# Action item
Starting at the line that holds "Task: Click the Email Address input field", quote every line through the end of the records, both boundary lines included. Omit the pictures.

★ ★ ★

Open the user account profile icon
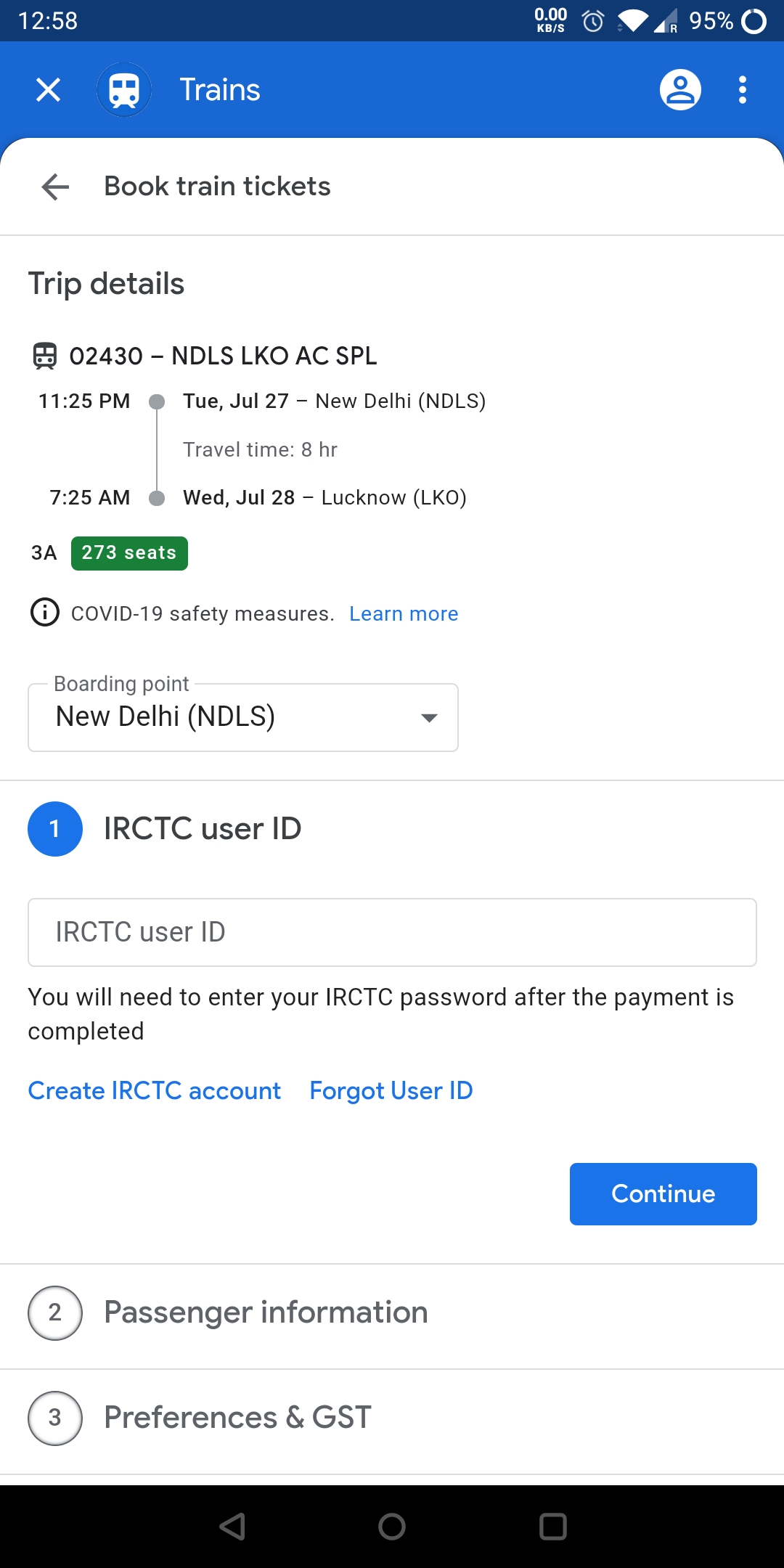click(680, 90)
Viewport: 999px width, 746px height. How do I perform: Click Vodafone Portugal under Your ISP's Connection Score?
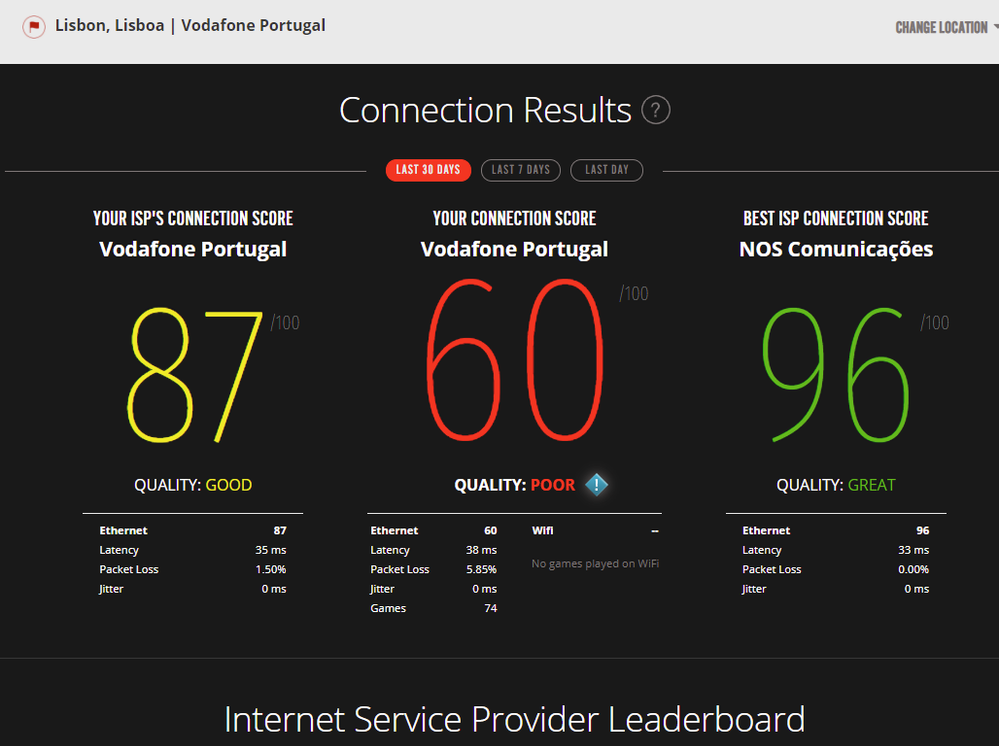point(193,249)
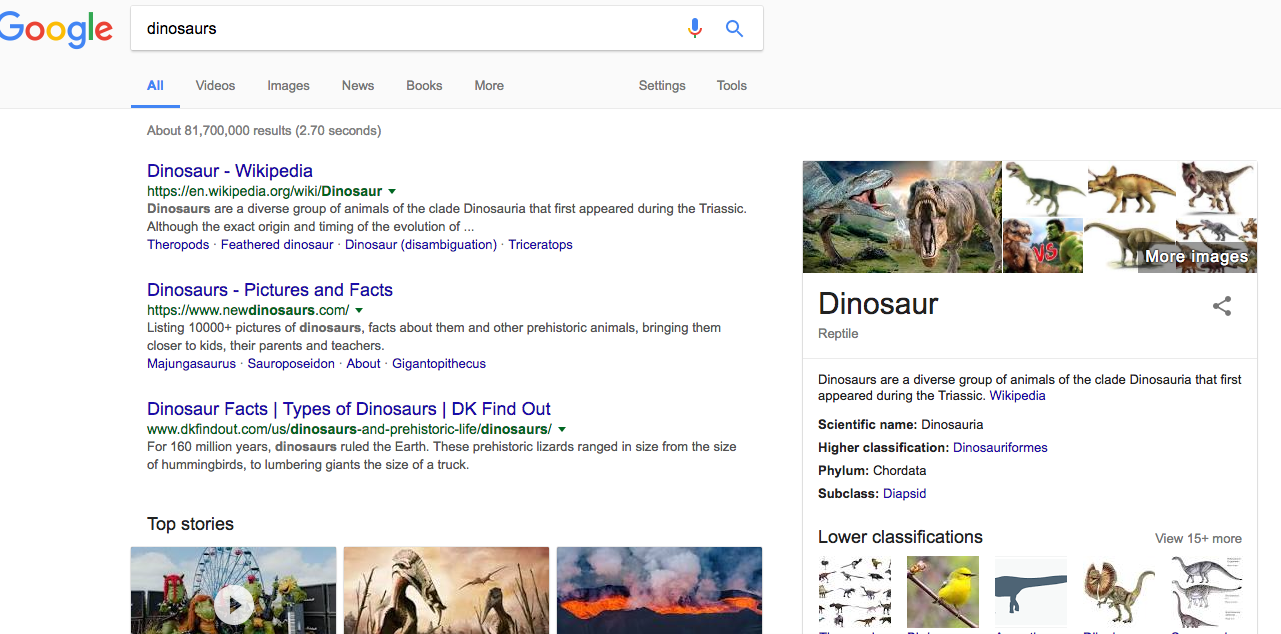This screenshot has width=1281, height=634.
Task: Open search Settings
Action: pos(661,86)
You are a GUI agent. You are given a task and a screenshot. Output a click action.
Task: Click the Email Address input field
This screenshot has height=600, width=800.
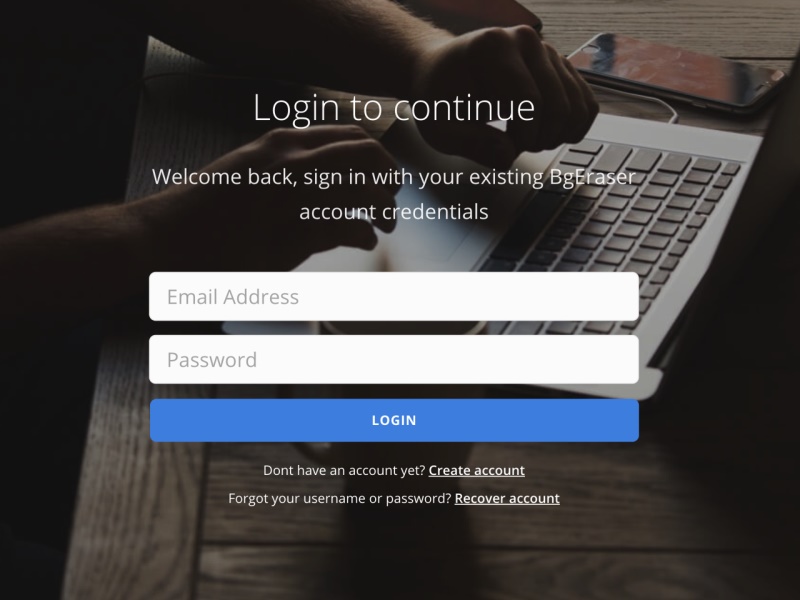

★ ★ ★

# Reply to the task
Task: Click the Email Address input field
This screenshot has height=600, width=800.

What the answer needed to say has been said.